1.) Ein bißchen Besessenheit ist immer im Spiel

Ja, wir lieben unser Instrument. Berufsmusiker verbringen täglich 4-6 Stunden mit ihrem Instrument (manche mehr und manche… weniger) und sind stets darum bemüht, Fortschritte zu machen und an ihrer Musikalität zu feilen. Darüber hinaus hören sie sich Aufnahmen ihrer Stücke an, gehen in klassische Konzerte, denken über klassische Musik nach… Die Musik ist in unserem Leben immer präsent und wären wir nicht besessen von Musik, hätten wir schon längst aufgegeben. Und gerade das, macht uns für Schaffenskrisen so anfällig:
Eine Tätigkeit, die ich jeden Tag mehrere Stunden ausübe, müsste dann doch auch eine Tätigkeit sein, die ich irgendwann perfekt können müssen sollte*!? So unser Gedanke. 
Leider lernt das Ohr mit und irgendwann hören wir eben auch den noch so kleinsten Fehler und lernen förmlich „auf immer höherem Niveau zu jammern“. Und so kommt es, dass ein Musiker immer und immer besser werden will und ab und zu aus den Augen verliert, dass er doch kontinuierlich Fortschritte macht. 

2.) Druck.

Egal, ob früher bei Wettbewerben wie „Jugend musiziert" oder in Klassenstunden des Instrumentallehrers: Irgendwann sehen wir ein, dass es immer jemanden gibt, der besser ist als wir.
Zudem wird der junge Musiker von heute geradezu überschüttet mit hoffnungsfrohen Zukunftsprognosen in Zeit oder Spiegel*, hört mehrmals am Tag wie viel Konkurrenz außerhalb der behüteten Hochschulwelt auf einen warten und wird täglich mit seinem technischen Unzulänglichkeiten und Kritik konfrontiert. Manchmal fällt es einem zugegebenermaßen schwer, dort noch Luft zu bekommen, aber zur Aufmunterung: 
Die meisten Menschen im engeren Musikerkreis (der Lehrer, die Klasse,…) meinen es gut mit einem und wollen durch Kritik oder durch Betonung der massig lauernden Konkurrenz nur helfen. Also durchatmen erlaubt. 

Mozart in the jungle** 
Ich habe übrigens hier zu eine amerikanische Serie über ein junges New Yorker Orchester gefunden. Das Drehbuch wurde nach Memoiren der Oboistin Blair Tindall geschrieben; Regie führt Paul Weitz (American Pie). Hier der Trailer dazu: 


3.) Überlastung

Die meisten Übetiefs kommen übrigens unmittelbar nach einer sehr intensiven Übephase, in der wenig auf Pausen oder physische Gesundheit geachtet wird. Man übt zu verbissen und laugt sich damit aus. Die Folge: Man wird immer unfitter, bis man schließlich in einer Sackgasse landet. 

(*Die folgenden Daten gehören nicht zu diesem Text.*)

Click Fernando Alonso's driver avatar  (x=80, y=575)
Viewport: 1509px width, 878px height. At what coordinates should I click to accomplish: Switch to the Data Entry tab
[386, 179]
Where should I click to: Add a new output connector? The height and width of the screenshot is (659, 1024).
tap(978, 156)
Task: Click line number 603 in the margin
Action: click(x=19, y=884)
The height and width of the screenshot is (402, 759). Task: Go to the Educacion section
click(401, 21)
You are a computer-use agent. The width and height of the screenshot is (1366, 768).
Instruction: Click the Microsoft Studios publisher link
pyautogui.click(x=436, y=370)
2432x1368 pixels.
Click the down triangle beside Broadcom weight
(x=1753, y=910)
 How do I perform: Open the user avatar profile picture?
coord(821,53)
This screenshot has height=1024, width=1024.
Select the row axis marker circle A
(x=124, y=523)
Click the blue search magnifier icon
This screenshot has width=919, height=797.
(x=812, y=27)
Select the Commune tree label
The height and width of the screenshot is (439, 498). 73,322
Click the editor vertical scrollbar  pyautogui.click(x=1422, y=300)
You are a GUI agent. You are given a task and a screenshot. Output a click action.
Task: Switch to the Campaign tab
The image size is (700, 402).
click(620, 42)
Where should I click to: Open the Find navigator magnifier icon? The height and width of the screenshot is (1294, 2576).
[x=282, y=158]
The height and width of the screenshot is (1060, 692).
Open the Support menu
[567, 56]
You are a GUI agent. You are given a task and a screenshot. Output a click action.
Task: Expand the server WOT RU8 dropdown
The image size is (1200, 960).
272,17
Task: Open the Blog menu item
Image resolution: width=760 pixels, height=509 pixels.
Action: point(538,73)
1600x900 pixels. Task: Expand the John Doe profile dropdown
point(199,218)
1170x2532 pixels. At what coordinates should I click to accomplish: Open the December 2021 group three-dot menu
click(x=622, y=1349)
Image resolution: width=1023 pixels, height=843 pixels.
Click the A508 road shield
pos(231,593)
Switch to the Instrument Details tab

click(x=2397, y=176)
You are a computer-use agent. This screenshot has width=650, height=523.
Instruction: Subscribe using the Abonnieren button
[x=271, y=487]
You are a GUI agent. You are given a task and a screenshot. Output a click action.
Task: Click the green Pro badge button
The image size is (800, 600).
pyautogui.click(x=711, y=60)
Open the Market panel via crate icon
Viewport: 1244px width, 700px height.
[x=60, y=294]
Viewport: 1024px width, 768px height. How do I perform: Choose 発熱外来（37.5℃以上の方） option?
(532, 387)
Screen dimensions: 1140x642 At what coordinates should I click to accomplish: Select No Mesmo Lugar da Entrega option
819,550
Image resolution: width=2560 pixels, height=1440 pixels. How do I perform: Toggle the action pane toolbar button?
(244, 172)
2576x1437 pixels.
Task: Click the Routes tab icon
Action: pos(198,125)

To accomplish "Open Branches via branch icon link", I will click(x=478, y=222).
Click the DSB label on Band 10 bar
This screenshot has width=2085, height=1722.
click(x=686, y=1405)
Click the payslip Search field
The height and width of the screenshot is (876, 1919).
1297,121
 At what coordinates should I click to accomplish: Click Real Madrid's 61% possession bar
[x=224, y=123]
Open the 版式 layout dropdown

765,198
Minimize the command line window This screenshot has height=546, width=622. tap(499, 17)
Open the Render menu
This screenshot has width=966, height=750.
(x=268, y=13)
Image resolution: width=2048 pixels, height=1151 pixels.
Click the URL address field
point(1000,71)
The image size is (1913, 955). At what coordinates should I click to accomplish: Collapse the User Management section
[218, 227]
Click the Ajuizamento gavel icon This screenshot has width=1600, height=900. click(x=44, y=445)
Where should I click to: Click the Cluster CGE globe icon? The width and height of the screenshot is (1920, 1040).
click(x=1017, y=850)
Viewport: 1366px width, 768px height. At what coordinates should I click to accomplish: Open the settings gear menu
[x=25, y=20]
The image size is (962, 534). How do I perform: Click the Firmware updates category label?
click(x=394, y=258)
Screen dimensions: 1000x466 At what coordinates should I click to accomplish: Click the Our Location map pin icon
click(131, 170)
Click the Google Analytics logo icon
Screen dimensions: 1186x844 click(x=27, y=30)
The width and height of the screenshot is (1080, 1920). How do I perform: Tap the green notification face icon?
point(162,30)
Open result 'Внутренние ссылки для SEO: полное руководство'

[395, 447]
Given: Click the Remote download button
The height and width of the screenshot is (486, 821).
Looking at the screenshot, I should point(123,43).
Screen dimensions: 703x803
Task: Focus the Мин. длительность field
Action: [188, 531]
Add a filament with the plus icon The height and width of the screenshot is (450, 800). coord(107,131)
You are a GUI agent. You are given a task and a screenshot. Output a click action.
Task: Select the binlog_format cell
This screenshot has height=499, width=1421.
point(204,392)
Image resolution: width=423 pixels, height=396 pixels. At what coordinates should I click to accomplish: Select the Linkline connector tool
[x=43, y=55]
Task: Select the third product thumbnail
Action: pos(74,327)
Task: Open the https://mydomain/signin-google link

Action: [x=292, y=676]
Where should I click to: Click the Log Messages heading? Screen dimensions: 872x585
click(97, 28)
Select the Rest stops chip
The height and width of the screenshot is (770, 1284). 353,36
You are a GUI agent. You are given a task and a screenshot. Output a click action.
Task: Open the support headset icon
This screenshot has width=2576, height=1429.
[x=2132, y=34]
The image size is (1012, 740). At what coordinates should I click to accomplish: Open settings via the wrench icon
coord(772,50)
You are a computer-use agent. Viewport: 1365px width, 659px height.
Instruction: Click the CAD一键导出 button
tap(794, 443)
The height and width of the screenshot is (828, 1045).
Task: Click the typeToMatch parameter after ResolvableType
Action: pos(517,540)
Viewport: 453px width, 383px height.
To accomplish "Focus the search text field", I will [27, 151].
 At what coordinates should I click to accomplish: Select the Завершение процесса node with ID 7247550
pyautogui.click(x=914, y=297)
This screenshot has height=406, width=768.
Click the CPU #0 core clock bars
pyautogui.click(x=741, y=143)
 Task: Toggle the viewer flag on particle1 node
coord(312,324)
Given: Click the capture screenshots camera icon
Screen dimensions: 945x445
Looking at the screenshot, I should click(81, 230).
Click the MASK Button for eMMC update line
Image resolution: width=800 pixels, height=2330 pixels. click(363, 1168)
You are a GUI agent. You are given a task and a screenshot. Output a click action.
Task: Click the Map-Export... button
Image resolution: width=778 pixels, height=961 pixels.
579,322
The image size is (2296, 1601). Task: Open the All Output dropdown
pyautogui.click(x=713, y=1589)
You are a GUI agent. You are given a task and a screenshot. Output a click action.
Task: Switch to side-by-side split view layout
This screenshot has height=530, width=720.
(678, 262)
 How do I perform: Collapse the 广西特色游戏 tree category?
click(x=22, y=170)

4.) Zu wenig Planung des eigenen Übens und fehlende Ziele

Zwar sagt der Narr aus Shakespeares ‚Was ihr wollt‘ so schön „…denn wenn man nicht weiß, wo man hin will, so kommt man am weitesten!“, diese Ansicht hilft uns beim Üben leider weniger weiter. Wer nicht weiß, was er erreichen will, weiß auch nicht, wie er dort hinkommen kann. Ist irgendwie logisch. Oft üben wir nur stumpf vor uns hin was wir einmal gelernt haben, ohne überhaupt zu hinterfragen warum wir das ganze üben und was wir damit erreichen wollen. Auch hier landet man in einer Sackgasse, man ist frustriert, sieht gegebenenfalls Fortschritte gar nicht weil sie einem nicht groß genug erscheinen oder der Fortschritt bleibt aus weil man eben immer nur dasselbe spielt. 



5.) Üben als Zwangsarbeit

Wer mit gequältem Blick seinen Kollegen sagt, er könne nicht mit auf ein Bier, weil er üben müsse, der sollte lieber sein Instrument einpacken und in die Kneipe gehen. 
Wer Üben als ein Muss ansieht oder als zwangsläufiges Übel, der demotiviert sich von vornherein selbst. 
Der Geiger Yehudi Menuhin sagte dazu: „Üben ist keine Zwangsarbeit. Es ist eine hohe Kunst, in die Intuition, Inspiration, Geduld, Eleganz, Klarheit, Balance und vor allem die Suche nach immer größerer Freude in Bewegung und Ausdruck fließen."
Lieber das Üben in Zukunft als etwas Gutes sehen, als Privileg, Chance oder eben als kreative Arbeit.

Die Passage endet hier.